◆ **TEXT PASSAGE**
Preventing Silicosis is Now a Human Rights Duty in India
Shambhavi Singh
In August 2024, the Supreme Court of India delivered a landmark ruling about silicosis (a preventable but incurable lung disease caused by silica dust exposure) finding failure to prevent the disease to be a violation of the Constitution’s article 21 on the right to life with dignity. The Court then directed the National Green Tribunal (NGT) to monitor silica-prone industries and the National Human Rights Commission (NHRC) to oversee compensation schemes, turning the government’s approach to silicosis prevention and relief from aspirational to obligatory. This decision marked a decisive turning point in a decades-long struggle by activists and trade unions to secure recognition and justice for workers traditionally excluded from India’s formal legal system.
Silicosis is India’s most underreported occupational disease. Invisible silica dust particles, smaller than five microns, permanently scar lung tissue, and exposure is rampant in stone quarries, ceramics, slate-making, agate polishing, and stone-carving. Estimates suggest that over 52 million workers are currently at risk, up from 11.5 million in 2015–16, with prevalence rates reaching 79% in Rajasthan’s stone mines and 69% in Gujarat’s agate sector. Misdiagnosis as tuberculosis is common, and death certificates often omit silicosis, leaving vulnerable communities invisible.

◆ **SUPPLIED INFORMATION**
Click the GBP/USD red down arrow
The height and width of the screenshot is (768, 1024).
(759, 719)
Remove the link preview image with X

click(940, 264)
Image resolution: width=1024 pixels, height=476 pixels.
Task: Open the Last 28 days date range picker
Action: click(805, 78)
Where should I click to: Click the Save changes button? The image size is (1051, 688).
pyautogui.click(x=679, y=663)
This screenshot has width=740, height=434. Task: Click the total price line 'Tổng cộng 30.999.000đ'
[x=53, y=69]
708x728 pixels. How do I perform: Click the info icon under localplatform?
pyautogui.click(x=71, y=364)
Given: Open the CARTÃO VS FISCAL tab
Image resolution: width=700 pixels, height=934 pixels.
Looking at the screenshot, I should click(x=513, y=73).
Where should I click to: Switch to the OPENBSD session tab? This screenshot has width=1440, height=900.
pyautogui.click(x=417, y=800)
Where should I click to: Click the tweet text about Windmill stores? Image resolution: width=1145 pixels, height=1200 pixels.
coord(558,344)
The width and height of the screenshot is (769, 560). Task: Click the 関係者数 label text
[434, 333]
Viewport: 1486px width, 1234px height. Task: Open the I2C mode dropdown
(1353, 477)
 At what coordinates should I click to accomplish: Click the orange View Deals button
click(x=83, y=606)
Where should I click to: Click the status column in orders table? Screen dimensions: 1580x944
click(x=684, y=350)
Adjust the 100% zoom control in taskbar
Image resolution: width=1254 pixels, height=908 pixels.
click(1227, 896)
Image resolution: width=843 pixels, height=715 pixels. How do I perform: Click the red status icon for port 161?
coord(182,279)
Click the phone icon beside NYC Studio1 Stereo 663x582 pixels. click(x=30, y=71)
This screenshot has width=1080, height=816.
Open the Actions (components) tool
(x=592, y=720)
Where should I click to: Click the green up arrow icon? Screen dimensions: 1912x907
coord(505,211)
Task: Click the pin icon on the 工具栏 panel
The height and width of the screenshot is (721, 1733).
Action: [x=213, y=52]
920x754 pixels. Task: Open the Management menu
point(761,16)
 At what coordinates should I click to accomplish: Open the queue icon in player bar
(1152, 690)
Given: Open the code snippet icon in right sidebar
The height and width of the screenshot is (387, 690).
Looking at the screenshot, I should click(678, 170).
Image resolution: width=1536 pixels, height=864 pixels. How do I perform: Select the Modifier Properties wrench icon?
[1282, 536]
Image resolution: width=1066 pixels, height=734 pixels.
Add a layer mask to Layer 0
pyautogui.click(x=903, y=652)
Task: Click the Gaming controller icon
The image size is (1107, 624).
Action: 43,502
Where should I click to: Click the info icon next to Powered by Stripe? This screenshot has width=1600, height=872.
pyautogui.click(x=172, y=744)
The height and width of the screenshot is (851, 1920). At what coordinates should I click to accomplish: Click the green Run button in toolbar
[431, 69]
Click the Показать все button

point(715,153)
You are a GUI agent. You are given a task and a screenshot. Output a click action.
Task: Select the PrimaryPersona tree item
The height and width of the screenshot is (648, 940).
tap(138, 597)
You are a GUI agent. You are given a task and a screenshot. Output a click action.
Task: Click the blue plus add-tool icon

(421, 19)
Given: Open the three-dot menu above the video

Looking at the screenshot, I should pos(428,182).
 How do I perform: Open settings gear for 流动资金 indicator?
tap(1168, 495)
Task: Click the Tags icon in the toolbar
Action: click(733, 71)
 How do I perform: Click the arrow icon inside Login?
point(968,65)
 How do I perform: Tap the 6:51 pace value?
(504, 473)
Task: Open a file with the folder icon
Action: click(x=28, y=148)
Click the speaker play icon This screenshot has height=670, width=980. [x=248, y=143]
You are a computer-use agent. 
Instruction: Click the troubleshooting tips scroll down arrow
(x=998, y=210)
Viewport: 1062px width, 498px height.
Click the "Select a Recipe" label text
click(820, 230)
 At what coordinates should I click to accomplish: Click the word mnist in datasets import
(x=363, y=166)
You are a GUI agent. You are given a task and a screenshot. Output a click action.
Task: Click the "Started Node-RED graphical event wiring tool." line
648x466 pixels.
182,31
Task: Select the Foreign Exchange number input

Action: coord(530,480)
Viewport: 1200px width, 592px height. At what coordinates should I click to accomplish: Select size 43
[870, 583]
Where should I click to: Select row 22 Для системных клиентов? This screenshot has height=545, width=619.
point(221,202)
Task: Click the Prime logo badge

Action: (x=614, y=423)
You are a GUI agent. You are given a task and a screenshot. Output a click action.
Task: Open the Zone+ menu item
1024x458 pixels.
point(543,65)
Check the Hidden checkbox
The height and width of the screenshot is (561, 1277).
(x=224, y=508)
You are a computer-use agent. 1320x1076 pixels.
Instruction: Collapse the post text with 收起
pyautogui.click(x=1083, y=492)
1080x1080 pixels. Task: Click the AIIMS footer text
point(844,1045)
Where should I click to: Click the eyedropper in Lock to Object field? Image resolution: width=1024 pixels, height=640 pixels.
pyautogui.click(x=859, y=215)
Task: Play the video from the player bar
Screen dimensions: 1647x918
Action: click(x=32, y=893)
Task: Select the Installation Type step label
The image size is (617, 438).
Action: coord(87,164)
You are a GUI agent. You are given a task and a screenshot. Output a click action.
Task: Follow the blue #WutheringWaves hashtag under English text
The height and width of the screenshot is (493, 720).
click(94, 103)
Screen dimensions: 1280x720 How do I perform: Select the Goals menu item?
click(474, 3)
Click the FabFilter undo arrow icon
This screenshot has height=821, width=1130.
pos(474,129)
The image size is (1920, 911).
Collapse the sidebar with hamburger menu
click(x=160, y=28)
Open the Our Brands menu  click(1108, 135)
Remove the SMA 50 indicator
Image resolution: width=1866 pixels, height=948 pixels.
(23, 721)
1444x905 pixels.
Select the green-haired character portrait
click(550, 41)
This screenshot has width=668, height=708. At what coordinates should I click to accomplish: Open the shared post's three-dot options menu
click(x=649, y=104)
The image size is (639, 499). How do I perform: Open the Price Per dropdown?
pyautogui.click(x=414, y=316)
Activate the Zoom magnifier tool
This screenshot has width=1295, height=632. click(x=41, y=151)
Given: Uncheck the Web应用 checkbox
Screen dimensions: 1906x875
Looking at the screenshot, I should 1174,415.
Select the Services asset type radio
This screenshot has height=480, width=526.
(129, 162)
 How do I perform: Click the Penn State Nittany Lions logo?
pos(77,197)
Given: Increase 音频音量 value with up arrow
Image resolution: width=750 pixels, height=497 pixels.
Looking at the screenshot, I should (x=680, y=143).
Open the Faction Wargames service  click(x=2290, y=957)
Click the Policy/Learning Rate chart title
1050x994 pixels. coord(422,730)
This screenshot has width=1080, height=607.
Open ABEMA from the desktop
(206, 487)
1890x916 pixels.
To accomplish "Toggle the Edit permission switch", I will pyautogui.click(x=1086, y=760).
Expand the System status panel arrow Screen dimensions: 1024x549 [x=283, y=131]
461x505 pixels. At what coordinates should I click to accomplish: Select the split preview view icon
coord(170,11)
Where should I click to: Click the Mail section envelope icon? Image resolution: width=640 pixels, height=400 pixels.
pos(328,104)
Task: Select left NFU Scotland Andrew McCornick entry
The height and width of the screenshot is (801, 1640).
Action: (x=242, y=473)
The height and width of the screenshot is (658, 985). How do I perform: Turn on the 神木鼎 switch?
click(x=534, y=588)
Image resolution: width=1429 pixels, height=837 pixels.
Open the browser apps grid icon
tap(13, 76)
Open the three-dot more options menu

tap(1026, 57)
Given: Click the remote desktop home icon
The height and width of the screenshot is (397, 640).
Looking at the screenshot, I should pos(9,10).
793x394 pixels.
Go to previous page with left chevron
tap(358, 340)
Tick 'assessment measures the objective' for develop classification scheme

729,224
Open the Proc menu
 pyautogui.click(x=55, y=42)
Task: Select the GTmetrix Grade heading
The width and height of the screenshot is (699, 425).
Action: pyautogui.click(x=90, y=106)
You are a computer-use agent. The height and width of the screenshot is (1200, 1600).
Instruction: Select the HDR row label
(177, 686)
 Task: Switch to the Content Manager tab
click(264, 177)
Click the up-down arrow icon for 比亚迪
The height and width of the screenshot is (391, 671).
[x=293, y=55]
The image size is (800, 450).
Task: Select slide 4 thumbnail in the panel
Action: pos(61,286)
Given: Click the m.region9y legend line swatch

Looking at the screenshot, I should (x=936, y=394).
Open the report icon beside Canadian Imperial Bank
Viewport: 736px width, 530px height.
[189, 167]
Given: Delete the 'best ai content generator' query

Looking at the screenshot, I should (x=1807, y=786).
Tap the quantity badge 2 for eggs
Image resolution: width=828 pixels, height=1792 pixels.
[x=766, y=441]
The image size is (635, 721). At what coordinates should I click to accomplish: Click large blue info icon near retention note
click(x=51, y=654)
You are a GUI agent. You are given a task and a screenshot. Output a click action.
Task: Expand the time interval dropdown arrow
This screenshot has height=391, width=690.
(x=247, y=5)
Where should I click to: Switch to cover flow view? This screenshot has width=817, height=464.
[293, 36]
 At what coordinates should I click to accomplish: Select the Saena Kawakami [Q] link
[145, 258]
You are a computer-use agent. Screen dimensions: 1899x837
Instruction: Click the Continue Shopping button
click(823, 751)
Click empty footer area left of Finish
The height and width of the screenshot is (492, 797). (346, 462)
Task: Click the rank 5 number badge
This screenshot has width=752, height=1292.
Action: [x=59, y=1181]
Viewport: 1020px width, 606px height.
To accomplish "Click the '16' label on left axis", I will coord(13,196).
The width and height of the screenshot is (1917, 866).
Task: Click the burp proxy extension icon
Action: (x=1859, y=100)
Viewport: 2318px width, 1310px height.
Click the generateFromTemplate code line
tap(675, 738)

◆ **WHAT THIS EXERCISE ASKS**
a) According to the silicosis text, which article of India's Constitution did the Supreme Court find is violated by failure to prevent the disease?
b) Say whether each statement agrees with the silicosis text, answering yes or no and quoting the deciding words: (i) The Supreme Court directed the National Human Rights Commission to monitor silica-prone industries. (ii) Prevalence rates reached 79% in Rajasthan's stone mines. (iii) Silicosis is often misdiagnosed as tuberculosis.
c) Please carry on the silicosis text from its last sentence.
The data comes from a different source than the silicosis text.

◆ **ANSWERS TO THE EXERCISE**
a) Article 21, on the right to life with dignity.

b)
(i) No: "directed the National Green Tribunal (NGT) to monitor silica-prone industries"
(ii) Yes: "with prevalence rates reaching 79% in Rajasthan’s stone mines"
(iii) Yes: "Misdiagnosis as tuberculosis is common"

c)
Informal workers and systemic failure
Despite state policies such as Rajasthan’s 2015 mining policy (mandating wet drilling) and compensation frameworks under the Employees’ Compensation Act and Employees’ State Insurance Act, these safeguards rarely reach those most at risk. More than 80% of India’s workforce is informal, concentrated in unregistered or illegal units that evade inspections, under-report employees, and deny workers statutory benefits. Public awareness of the risks is limited and government responses have long been fragmented.
International norms draw a stark contrast. The World Health Organization/International Labour Organization Joint Estimates on the Work-related Burden of Diseases and Injury Report identifies silicosis as a leading occupational killer, and ILO Convention No. 161 requires workplace health surveillance and regulatory oversight. India’s statutes nominally align with these standards but remain largely ineffective without enforcement.
From compensation to constitutional duty
The Supreme Court’s engagement with silicosis has evolved over decades. In 1996 in the Chinchurgheria Silicosis Victims case, the Court ordered ₹1 lakh (about US $1100) in compensation per deceased worker at an unregistered stone-crushing unit, marking the first judicial recognition of silicosis deaths in the informal sector.
In 2016, acting on NHRC findings, the Supreme Court in People’s Rights and Social Research Centre (PRASAR) v. Union of India anchored silicosis under Article 21, directing states to conduct district-wide surveys, certify every case, and provide ₹3 lakh (US $ 3300) compensation per family. Orders in 2017 tightened compliance, calling for audits, time-bound relief, and inspections by the Central Pollution Control Board (CPCB), yet enforcement remained weak.
The 2024 landmark ruling
In PRASAR v. Union of India & Ors., the Supreme Court declared silicosis a fundamental rights violation and a breach of directive principles (Articles 39(e) and 42). The Court stressed that state inaction amounted to a denial of justice for India’s most marginalised workers.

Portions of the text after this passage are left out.